In a statement delivered on behalf of Asian-Pacific CSOs, ARROW’s executive director Sivananthi Thanenthiran highlighted that recognising women and girls as equal members of society, which includes fulfilling their sexual and reproductive health and rights (SRHR), are fundamental to achieving substantial and sustainable equality in society.
“We are here together with governments to commit towards zero unmet need for family planning, zero preventable deaths and zero gender based violence and harmful practises against women, girls and youth,” Sivananthi said.
“We know shifting the needle on these issues requires an integrated health and rights approach, universal access to SRHR and increasing the ability of women and young people to claim these rights for themselves.”
The Kenyan capital hosted the three-day summit from November 12 to 14 to mark 25 years since the landmark ICPD. More than 6,000 world leaders, scholars, advocates, faith leaders and others converged on the Kenyatta International Conference Centre to attend the summit, which called for action to end maternal deaths, stop gender-based violence and meet demands for family planning – all in 10 years.
In 1994, 179 governments came together and adopted the landmark Programme of Action (PoA) at the ICPD which was held in Cairo. The Programme of Action was revolutionary in putting women’s empowerment and autonomy at the centre of development and shifted the paradigm from demographically driven population-control goals to a human rights based approach and defined reproductive rights for the first time in an international policy document.
A great deal of progress has been made since the original ICPD, including significant improvements in maternal health and expanded access to voluntary family planning. But, there is still a long way to go.

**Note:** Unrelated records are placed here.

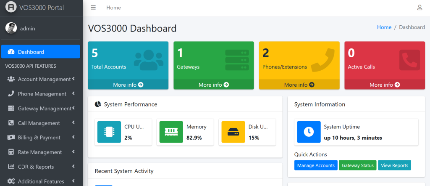This screenshot has width=430, height=186.
Task: Click the View Reports button
Action: pyautogui.click(x=394, y=165)
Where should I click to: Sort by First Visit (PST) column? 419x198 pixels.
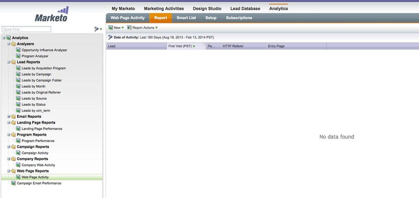[180, 46]
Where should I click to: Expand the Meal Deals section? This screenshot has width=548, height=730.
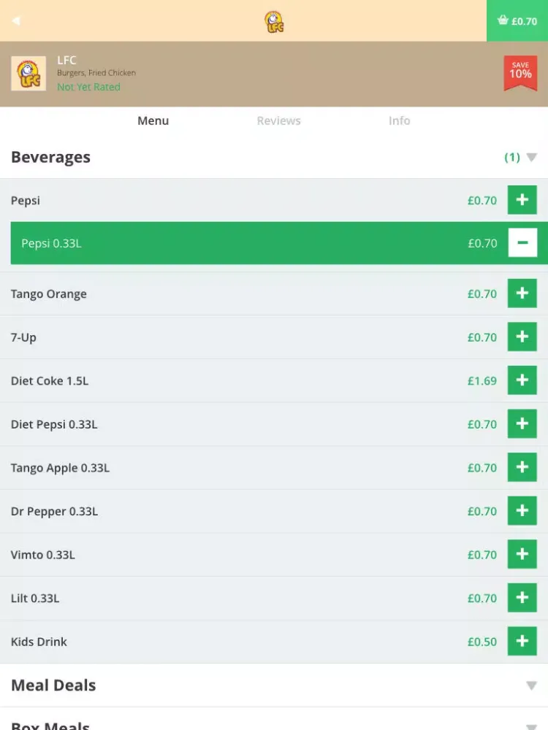click(x=531, y=685)
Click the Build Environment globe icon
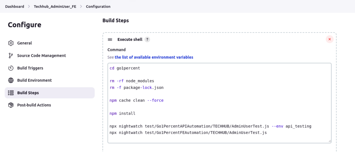 pos(10,80)
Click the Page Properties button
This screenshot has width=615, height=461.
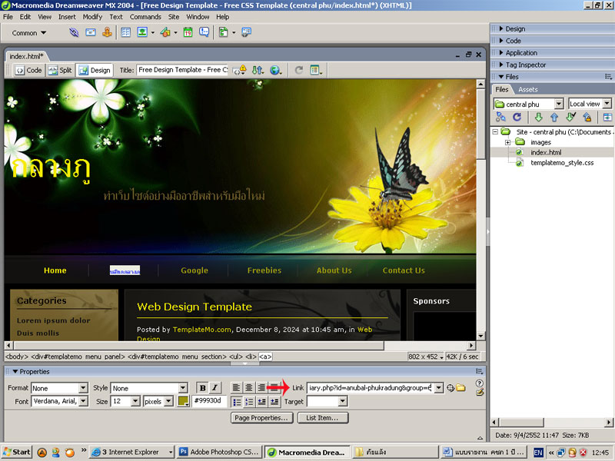262,418
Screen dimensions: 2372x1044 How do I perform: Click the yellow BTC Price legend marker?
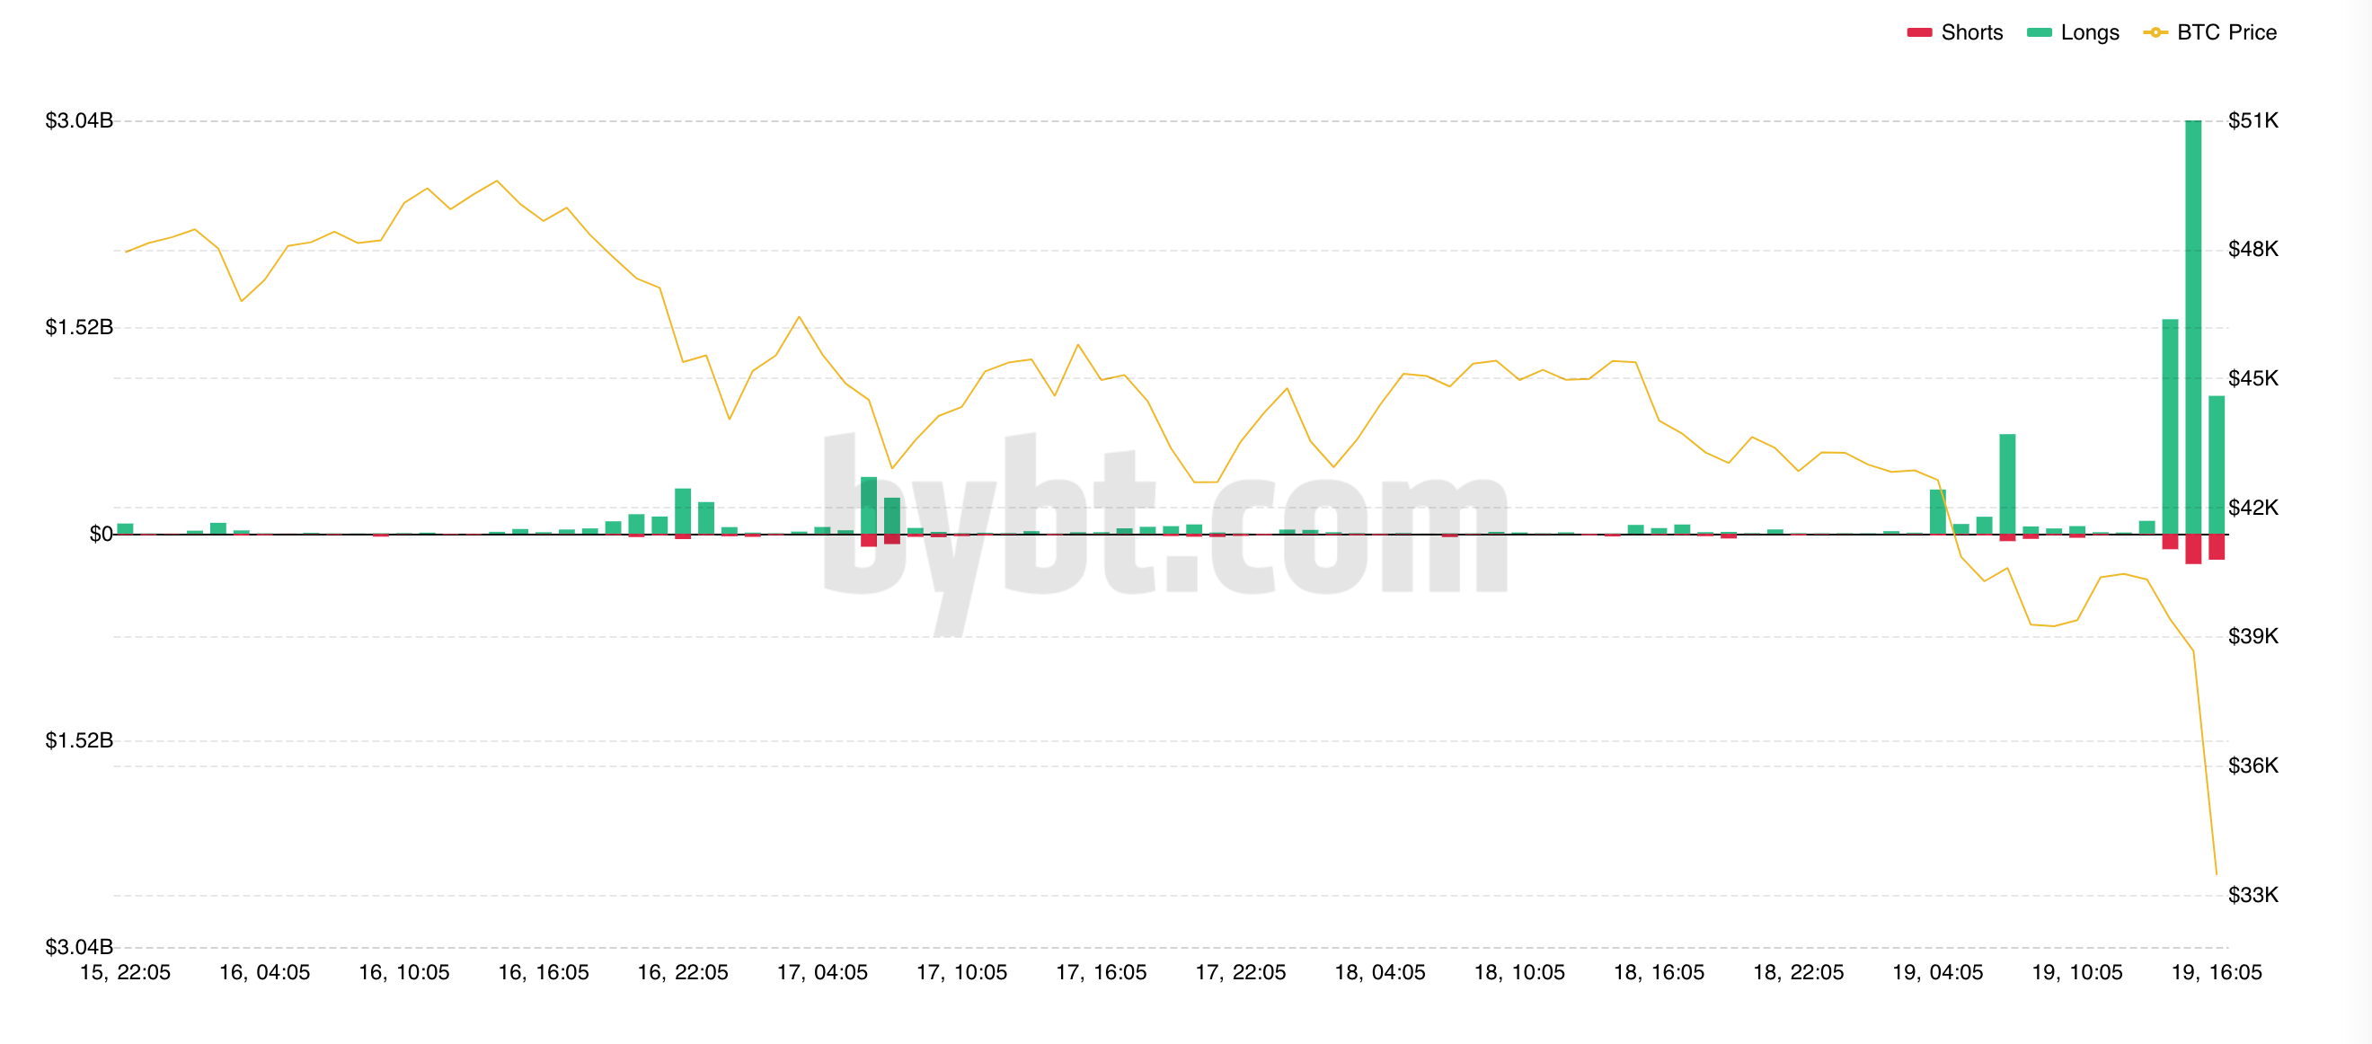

Universal access to SRHR includes access to quality sexual and reproductive health services free from judgement or discrimination. In the Asia-Pacific region, access to sexual and reproductive health services for young people, access to comprehensive sexuality education, access to safe abortion services, access for marginalised groups such as migrants, refugees, the indigenuous, and continue to remain shrouded in stigma, impeded by cultural and religious barriers and exacerbated by restrictive laws. All of these are essential to be tackled if we are truly serious about ensuring zero preventable maternal deaths.
Climate change is the key threat in the region which can roll-back progress on development and gender equality across the region. Climate change induced disasters hit the poorest in the region, and in that women and girls suffer disproportionately so.
“Forty-five percent of the world’s natural disasters have occurred in the Asia-Pacific zone in the last three decades. As natural disasters, some of which occur cyclically, affect the region’s economies and people, it is essential to factor them in when planning for development,” Sivananthi said.
ARROW’s Women and Earth (WORTH) Initiative aims to create a platform where creative and motivated environmental and climate change CSOs can develop new and integrated solutions to the cross-cutting issues of gender inequality, lack of SRHR and needs for climate change adaptation.
In line with these, ARROW co-convened and participated in the following side events and panels at the Nairobi summit: Localising ICPD Commitments: Youth and Community, Accessibility and Prevention: Public Health, Safe Abortion and Human Rights, and the Climate Change and Reproductive Justice panel .
The Nairobi Summit was attended by more than 9500 delegates from 170 countries, and saw 1200 commitments being made by different stakeholders to achieve the ICPD agenda.